TEXT SEGMENT Block Start
KAMPALA – Ugandan health authorities on Tuesday reported that a man who died a day earlier had tested positive for the virus that causes Ebola.
They said it's still unknown how the 24-year-old man became infected with the Sudan strain of Ebola, for which there is no approved vaccine. He lived in the central Ugandan district of Mubende, 150 kilometers (93 miles) west of the capital, Kampala.
“We are right now gathering more information on the possible source of infection,” said the ministry of health, which referred to a potential new outbreak because six other people in the same area — including three children — died earlier in September after suffering what local officials had called a strange illness.
The confirmed Ebola victim was initially treated for other illnesses, including malaria and pneumonia, when he sought care in his hometown, the statement said.
The World Health Organization in a separate statement reported eight suspected Ebola patients who are getting care in this East African country of 45 million people.
“Uganda is no stranger to effective Ebola control. Thanks to its expertise, action has been taken to quickly to detect the virus and we can bank on this knowledge to halt the spread of infections," said Dr. Matshidiso Moeti, World Health Organization regional director for Africa.
WHO is helping Ugandan health authorities with investigations and is deploying staff to the affected area, it said.
Ebola, which is spread by contact with bodily fluids of an infected person or contaminated materials, manifests as a deadly hemorrhagic fever. Symptoms include fever, vomiting, diarrhea, muscle pain and at times internal and external bleeding.
Uganda has had multiple Ebola outbreaks, including one in 2000 that killed hundreds.
Last month authorities in Congo said a new case of Ebola in the eastern city of Beni was linked to a previous outbreak.
Congo’s 10th outbreak of Ebola in the provinces of North Kivu and Ituri killed more than 2,000 people from 2018 to 2020. During that time, neighboring Uganda reported some cases that authorities said were linked to the outbreak in Congo.
Ebola first appeared in 1976 in two simultaneous outbreaks in South Sudan and Congo, where it occurred in a village near the Ebola River after which the disease is named.
TEXT SEGMENT Block End
▶ **EXERCISE INSTRUCTIONS**:
**a)** Answer these from the article above, one answer a line, marked the same way:
(i) How old was the man who tested positive for Ebola?
(ii) Which illnesses was he first treated for in his hometown?
(iii) In which years did Congo's 10th Ebola outbreak kill more than 2,000 people?
**b)** Which symptoms of Ebola does the article above name? List every one.
**c)** Does each statement below agree with the article above? For each, answer yes or no and quote the deciding words.
(i) An approved vaccine exists for the Sudan strain of Ebola.
(ii) Mubende lies 150 kilometers west of Kampala.
(iii) Ebola first appeared in 1976 in a single outbreak in Congo.
THE DATA Block Start
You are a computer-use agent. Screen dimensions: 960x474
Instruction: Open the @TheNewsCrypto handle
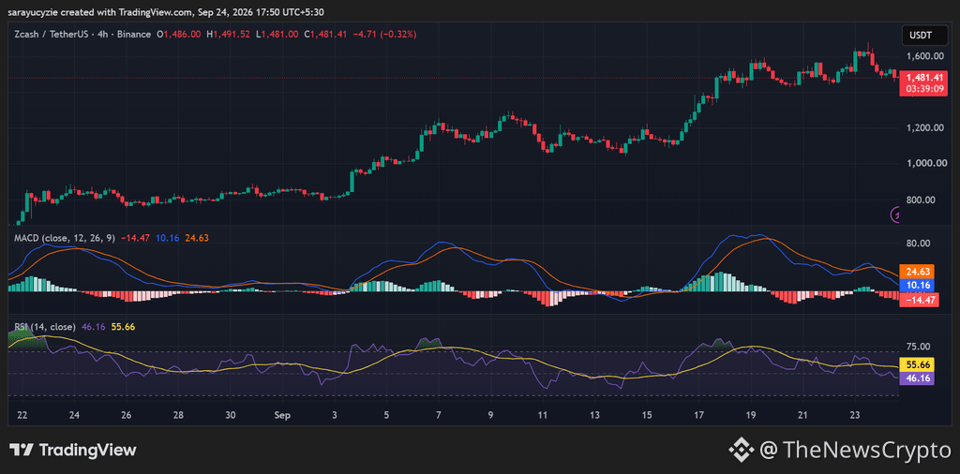click(x=856, y=451)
THE DATA Block End
▶ **SOLUTIONS**:
**a)**
(i) 24 years old
(ii) Malaria and pneumonia
(iii) 2018 to 2020

**b)**
- Fever
- Vomiting
- Diarrhea
- Muscle pain
- Internal and external bleeding (at times)

**c)**
(i) No: "for which there is no approved vaccine"
(ii) Yes: "150 kilometers (93 miles) west of the capital, Kampala"
(iii) No: "in two simultaneous outbreaks in South Sudan and Congo"